We all know that a perennial reappears in our gardens and blooms for many years, but the peony takes the definition to the next level with many plants in the right conditions blooming for up to 100 years! On our farm we try to do things as organically as possible so when I found organic perennial magician, Lorraine Roberts, at Plant Paradise Country Gardens, I never looked back. Her plants grow like no others!
You may have noticed my fondness of aliterations for the titles of my Big Bloom patterns. Perhaps it’s because of my love of words and finding ways to use them to convey meaninig. The definition of propitious is ‘having qualities which inspire hope’. What better word to pair with a flower that is a time-honoured symbol of Christmas and the season of hope and love.
Magnolias are thought to be the earliest known flowering plants with fossils dating back over 100 million years. They even existed before bees so rely on beetles for pollination!
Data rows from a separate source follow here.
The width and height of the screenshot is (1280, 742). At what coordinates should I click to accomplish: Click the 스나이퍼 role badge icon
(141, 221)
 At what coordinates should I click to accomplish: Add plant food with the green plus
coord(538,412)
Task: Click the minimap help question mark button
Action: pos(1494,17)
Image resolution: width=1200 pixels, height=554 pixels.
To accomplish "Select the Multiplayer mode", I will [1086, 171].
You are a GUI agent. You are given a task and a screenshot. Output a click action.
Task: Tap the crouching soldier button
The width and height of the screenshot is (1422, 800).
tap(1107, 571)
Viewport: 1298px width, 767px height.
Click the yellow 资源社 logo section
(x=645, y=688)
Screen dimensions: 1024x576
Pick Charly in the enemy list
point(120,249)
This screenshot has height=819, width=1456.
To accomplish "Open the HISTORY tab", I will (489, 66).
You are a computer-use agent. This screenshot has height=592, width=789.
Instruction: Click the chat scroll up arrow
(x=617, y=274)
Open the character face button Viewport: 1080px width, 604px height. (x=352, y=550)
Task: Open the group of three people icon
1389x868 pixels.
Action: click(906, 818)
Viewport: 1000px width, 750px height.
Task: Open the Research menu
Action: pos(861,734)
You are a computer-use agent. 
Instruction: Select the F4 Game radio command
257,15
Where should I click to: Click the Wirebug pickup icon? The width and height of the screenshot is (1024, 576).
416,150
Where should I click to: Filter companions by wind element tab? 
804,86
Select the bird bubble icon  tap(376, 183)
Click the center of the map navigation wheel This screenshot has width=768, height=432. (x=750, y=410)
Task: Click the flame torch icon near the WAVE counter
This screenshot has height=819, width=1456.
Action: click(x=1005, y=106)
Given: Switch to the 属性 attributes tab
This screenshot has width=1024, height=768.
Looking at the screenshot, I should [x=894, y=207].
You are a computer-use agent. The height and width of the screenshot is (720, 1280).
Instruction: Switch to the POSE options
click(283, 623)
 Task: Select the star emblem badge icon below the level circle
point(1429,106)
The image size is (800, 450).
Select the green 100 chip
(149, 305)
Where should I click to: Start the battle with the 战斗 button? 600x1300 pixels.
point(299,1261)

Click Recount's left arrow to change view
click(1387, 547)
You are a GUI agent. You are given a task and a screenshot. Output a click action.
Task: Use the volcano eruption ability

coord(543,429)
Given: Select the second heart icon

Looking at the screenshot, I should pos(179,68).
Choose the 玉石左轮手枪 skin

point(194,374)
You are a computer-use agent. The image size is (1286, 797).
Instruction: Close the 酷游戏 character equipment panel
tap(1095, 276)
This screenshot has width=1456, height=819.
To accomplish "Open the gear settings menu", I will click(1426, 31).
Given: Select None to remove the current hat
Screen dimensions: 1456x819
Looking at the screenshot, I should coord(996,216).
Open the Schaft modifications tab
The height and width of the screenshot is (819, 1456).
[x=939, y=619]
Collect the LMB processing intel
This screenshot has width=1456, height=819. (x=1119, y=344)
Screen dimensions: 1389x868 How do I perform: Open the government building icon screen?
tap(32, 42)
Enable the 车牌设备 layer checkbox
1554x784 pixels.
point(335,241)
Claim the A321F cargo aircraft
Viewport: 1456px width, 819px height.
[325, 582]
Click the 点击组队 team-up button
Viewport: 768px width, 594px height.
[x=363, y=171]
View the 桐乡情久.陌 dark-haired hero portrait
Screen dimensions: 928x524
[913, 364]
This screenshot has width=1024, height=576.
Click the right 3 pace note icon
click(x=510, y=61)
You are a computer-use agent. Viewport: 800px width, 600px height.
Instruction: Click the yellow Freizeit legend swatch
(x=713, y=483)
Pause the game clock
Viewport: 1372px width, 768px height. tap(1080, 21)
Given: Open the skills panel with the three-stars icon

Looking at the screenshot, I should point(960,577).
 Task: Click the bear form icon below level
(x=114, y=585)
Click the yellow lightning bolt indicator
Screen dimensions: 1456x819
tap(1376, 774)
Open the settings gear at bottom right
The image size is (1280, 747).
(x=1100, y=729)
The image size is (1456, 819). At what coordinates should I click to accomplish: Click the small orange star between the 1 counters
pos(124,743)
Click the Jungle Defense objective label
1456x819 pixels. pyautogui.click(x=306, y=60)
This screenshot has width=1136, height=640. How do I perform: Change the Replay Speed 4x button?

Iris takes its name from the Greek word for a rainbow, which is also the name for the Greek goddess of the rainbow. During the Middle Ages, the meaning of irises became linked to the French monarchy, and the Fleur-de-lis (based on the form of the iris) eventually became the recognized national symbol of France.
Bend To My Willow
Did you know that raindrops that are falling to the ground from the drooping branches of willow resemble tears. That is how the weeping willow got its name. It is also extremely pliable and used in furniture and basket making. If you want to learn to weave with willow or are just insatiably curious like me, check out Madame Twig at The Branch Ranch.
Poppies are largely known for their association with Remembrance Day and honouring fallen soldiers but before Flanders Fields, the Greeks and Romans used them on tombstones to symbolize eternal sleep.